Character in children's novels by Keith Robertson

Henry Reed is the main character and narrator of a series of five children's novels by Keith Robertson. The first four novels were illustrated by Robert McCloskey but he declined to handle the last one because production of the fourth disappointed him deeply. It was published in 1986 without any illustrations but the dustjacket by Gail Owens.

Four of the five novels share a similar premise: Henry, the son of an American diplomat, lives abroad with his parents. He spends summer vacation with his aunt and uncle in the small town of Grover's Corner, New Jersey, where his mother grew up. (Uncle Al is Henry's mother's brother.) Henry is a serious, entrepreneurial boy, and most of the books concern his efforts to earn money by starting some kind of business. All of the novels are told as a series of Henry's journal entries recounting his day-by-day adventures throughout the summer. As he explains in his first book, his journal is not a diary.
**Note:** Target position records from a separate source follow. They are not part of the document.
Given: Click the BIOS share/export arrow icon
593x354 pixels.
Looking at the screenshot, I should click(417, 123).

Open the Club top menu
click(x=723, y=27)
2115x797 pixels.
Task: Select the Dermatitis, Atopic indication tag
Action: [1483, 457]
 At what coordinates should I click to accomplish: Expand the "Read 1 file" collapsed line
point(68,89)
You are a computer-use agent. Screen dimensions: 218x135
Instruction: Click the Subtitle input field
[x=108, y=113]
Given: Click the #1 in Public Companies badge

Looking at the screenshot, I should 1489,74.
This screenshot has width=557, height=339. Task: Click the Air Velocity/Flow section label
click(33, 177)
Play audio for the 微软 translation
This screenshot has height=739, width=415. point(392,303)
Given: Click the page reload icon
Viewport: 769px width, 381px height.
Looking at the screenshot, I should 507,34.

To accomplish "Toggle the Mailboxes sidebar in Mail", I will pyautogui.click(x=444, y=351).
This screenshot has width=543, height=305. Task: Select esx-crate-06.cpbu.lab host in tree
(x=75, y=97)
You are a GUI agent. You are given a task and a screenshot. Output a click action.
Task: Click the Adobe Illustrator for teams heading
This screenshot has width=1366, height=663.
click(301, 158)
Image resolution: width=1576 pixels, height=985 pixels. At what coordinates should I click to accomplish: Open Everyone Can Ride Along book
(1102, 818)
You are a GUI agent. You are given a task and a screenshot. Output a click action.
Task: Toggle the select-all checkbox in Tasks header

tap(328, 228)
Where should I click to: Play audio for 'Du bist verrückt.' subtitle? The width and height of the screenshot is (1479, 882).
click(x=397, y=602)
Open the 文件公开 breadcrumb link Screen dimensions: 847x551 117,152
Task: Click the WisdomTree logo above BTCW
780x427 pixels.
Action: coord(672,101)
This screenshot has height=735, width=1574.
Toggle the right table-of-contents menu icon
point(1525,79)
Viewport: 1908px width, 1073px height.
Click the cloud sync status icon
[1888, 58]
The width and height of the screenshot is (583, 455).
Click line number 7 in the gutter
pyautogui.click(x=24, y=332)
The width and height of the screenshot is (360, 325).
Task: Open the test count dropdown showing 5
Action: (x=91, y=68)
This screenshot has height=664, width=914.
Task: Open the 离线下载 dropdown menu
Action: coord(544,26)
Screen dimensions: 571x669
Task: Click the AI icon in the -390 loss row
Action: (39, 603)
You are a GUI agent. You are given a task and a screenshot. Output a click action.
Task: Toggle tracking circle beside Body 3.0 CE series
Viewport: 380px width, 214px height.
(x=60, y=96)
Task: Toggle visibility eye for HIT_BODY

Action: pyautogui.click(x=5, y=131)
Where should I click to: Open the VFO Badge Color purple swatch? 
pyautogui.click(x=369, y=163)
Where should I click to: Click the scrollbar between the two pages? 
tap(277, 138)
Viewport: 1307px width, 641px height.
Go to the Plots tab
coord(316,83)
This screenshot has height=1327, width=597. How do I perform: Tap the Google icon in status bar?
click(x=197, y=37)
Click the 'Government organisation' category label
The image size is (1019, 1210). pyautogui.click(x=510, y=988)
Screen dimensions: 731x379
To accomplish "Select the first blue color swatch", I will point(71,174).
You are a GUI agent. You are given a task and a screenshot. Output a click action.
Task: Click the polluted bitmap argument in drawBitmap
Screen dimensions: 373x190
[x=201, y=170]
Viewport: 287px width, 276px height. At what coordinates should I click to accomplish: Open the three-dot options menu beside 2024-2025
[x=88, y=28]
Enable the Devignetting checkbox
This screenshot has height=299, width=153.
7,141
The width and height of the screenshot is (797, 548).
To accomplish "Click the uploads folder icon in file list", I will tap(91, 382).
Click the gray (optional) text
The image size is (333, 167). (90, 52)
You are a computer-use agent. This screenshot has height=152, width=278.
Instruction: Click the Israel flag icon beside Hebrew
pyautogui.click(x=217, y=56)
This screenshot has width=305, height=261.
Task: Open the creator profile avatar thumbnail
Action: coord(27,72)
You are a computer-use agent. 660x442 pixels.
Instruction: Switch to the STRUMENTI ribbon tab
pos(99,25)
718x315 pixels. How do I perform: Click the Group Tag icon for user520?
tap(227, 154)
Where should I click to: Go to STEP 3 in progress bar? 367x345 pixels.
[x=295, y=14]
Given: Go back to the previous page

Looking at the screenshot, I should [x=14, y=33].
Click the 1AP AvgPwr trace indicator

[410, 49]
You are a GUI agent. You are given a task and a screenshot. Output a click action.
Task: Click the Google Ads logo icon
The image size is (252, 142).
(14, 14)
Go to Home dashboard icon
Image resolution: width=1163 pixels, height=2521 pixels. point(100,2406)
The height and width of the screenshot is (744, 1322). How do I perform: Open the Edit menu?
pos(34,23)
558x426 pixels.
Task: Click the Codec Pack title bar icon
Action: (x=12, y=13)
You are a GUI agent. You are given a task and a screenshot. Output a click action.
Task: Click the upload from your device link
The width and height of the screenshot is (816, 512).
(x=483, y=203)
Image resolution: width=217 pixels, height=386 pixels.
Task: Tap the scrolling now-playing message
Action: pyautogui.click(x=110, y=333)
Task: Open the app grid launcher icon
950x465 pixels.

Margaret "Midge" Glass, a year younger than Henry, is the only person in the neighborhood close to his age. She becomes his friend and business partner throughout the series. Midge is somewhat tomboyish and more spontaneous and free-spirited than Henry, which he sometimes finds annoying. Their relationship sometimes resembles a screwball comedy minus the romance.

In all of the books, events spiral out of control, leading to chaotic and humorous misadventures. Henry and Midge are usually the unintentional cause of these adventures, although they're not deliberately mischievous.

==Henry Reed books==
In the first book, Henry Reed, Inc. (November 7, 1958, paperback reissue ISBN 0-14-034144-7), 13-year-old Henry meets his aunt Mabel and uncle Al; adopts a stray beagle, Agony; and makes friends with Midge. Henry turns an old family barn into the headquarters for Henry Reed, Inc., a research service. Henry attempts to make money by drilling for oil, hunting for truffles, and experimenting with a homemade weather balloon, among other efforts. His main foils throughout the book are Mr. and Mrs. Apple, who live in the house next door and have an extreme aversion to anyone entering their yard.

The second book in the series, Henry Reed's Journey (January 1, 1963, paperback reissue ISBN 0-14-034145-5), is the only one not set in Grover's Corner. Instead, Henry meets Midge and her parents in San Francisco, California, and they drive across the United States to New Jersey.

The third book, Henry Reed's Baby-Sitting Service (April 20, 1966, paperback reissue ISBN 0-14-034146-3), is set during the same summer. Henry and Midge decide to become baby-sitters. The Apples have moved away, so Henry and Midge have to deal with the older, disdainful children who moved in next door.

Henry Reed's Big Show (October 30, 1970, paperback reissue ISBN 0-440-43570-6), the fourth book, involves Henry and Midge's efforts to become showbiz entrepreneurs.

In Henry Reed's Think Tank (1986, paperback reissue ISBN 0-440-40104-6), the fifth book, Henry and Midge return to their roots and set up a think tank to help solve the problems of Grover's Corner residents. This book is set just after the events of Big Show. This is the only book in which Robertson reverts Henry's age — he had gone from 13 to 15 in the previous books, but Robertson makes him 13 again in this novel, presumably to keep him interesting for the younger readers for whom the books were written.

==Awards==

- Henry Reed, Inc. received the William Allen White Children's Book Award in 1961
- Henry Reed's Baby-Sitting Service received the William Allen White Children's Book Award and the Pacific Northwest Library Association Young Reader's Choice Award in 1969

Both annual awards are administered by public library systems and judged by schoolchildren.